#### DATA EXTRACT ####

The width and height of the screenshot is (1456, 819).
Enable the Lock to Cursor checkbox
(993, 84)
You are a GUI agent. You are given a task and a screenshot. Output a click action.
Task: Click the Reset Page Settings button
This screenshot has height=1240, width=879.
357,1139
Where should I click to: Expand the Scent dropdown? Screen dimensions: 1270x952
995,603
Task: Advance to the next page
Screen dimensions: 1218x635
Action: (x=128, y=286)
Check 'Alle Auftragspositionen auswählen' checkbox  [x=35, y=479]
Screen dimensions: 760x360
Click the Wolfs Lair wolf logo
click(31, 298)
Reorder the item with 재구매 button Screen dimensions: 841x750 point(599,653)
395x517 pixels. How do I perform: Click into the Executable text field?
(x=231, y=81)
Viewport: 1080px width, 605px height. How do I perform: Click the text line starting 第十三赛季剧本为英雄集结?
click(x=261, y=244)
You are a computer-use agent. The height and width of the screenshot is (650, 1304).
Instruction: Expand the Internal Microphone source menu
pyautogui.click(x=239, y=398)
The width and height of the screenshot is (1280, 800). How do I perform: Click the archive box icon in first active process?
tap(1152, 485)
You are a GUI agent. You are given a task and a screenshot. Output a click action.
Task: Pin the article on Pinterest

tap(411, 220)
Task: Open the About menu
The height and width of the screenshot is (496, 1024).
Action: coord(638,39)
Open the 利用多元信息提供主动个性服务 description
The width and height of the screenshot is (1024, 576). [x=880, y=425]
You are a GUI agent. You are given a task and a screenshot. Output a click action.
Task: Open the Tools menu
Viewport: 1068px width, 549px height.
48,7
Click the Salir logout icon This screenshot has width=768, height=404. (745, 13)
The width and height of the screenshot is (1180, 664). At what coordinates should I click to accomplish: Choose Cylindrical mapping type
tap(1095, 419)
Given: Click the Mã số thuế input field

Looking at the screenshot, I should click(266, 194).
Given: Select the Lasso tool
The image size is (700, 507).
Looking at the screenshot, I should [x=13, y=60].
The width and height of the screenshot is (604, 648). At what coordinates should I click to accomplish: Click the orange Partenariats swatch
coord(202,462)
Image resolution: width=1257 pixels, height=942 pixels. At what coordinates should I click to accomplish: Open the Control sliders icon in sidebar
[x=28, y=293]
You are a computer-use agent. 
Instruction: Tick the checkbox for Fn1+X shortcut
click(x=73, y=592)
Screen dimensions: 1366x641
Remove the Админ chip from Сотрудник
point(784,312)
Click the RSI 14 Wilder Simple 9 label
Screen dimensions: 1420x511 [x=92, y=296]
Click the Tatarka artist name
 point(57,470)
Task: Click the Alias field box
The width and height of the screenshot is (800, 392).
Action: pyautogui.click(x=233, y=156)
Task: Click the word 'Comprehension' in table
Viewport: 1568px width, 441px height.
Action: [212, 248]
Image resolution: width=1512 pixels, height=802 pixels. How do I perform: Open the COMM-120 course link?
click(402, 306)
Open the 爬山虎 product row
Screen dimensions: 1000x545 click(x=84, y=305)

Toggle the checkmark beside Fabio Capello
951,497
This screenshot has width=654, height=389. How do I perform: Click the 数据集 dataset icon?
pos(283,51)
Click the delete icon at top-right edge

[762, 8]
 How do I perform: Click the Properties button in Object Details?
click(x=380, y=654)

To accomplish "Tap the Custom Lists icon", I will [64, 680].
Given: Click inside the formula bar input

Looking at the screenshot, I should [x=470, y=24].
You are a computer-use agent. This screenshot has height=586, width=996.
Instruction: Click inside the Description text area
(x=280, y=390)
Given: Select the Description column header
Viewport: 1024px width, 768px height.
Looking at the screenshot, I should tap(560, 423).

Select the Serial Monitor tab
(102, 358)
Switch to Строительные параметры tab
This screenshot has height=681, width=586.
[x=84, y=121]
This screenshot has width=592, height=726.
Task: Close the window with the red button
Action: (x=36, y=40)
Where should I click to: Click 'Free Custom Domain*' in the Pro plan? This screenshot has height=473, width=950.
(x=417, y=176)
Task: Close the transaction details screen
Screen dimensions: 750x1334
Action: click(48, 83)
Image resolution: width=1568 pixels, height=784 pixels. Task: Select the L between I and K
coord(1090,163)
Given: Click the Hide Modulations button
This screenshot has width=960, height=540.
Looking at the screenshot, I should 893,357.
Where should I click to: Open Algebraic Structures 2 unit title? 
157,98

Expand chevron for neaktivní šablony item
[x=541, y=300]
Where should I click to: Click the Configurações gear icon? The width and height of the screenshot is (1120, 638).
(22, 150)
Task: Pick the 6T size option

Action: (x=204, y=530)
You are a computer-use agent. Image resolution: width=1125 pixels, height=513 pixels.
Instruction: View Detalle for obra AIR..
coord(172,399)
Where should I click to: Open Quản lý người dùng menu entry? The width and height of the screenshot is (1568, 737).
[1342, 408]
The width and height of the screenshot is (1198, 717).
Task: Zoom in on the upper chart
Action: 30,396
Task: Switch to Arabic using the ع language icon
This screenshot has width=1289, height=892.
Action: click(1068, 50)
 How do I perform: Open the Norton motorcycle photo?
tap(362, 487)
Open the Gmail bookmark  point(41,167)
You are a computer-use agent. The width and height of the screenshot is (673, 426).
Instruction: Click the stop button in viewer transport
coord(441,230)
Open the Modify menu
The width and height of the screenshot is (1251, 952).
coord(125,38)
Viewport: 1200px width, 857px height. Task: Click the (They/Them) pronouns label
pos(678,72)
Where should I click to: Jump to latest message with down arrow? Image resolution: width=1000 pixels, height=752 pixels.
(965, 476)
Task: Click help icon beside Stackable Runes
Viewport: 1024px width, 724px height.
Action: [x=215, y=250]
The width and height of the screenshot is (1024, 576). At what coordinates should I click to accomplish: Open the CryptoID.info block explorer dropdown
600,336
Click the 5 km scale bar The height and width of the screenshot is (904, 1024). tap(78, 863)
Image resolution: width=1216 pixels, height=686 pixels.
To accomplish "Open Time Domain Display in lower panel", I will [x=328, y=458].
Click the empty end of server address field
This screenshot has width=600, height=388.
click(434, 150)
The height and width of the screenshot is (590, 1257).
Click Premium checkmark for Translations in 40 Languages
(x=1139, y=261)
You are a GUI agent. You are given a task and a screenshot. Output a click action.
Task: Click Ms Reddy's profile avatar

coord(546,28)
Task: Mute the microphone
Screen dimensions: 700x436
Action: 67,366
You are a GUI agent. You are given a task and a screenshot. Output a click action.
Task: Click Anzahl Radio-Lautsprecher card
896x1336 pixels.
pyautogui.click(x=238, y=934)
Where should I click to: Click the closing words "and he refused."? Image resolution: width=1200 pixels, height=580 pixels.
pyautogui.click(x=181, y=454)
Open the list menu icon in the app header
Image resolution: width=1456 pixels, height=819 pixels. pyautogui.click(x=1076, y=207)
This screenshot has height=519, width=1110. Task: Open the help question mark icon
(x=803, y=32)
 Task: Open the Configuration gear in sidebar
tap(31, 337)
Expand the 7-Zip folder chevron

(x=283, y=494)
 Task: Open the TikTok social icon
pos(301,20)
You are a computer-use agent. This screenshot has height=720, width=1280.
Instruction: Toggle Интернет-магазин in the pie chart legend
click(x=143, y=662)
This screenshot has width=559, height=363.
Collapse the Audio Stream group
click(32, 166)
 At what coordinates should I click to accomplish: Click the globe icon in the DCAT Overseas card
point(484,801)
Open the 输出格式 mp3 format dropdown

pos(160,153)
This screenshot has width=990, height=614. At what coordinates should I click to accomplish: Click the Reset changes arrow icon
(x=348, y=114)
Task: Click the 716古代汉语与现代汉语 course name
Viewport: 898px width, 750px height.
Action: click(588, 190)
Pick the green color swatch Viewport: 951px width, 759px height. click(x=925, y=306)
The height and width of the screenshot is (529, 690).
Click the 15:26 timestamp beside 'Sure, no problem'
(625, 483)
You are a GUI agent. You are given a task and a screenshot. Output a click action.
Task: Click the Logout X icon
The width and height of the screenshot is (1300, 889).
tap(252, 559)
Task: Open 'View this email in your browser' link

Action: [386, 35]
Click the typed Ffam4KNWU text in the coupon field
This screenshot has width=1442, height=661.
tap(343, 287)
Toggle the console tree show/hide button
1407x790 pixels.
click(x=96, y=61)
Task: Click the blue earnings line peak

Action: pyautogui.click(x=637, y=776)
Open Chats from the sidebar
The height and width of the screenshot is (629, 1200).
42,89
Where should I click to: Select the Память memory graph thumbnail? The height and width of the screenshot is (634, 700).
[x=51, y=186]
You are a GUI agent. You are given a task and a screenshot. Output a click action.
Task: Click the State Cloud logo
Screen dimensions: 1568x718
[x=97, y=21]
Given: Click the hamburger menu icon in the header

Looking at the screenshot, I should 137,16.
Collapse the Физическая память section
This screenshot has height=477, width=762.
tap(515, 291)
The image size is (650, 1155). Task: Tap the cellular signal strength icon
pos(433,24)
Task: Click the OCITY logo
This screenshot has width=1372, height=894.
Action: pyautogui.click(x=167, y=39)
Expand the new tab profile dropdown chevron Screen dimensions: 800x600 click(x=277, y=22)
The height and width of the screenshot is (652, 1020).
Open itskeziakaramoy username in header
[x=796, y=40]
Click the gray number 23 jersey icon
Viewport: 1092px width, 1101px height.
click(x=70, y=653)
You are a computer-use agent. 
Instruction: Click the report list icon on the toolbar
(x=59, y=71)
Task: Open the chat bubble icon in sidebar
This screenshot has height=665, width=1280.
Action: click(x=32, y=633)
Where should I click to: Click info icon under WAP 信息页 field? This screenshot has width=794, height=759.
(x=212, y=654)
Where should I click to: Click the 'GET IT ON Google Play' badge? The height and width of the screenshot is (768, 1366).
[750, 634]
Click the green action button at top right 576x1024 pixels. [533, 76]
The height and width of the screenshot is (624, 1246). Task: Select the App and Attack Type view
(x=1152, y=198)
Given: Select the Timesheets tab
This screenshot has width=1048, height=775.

####

Starting with the line that contains "Given: Select the Timesheets tab", return each line through the last one of the data above, exactly as written and nothing more.

> **OUTPUT**
Given: Select the Timesheets tab
This screenshot has width=1048, height=775.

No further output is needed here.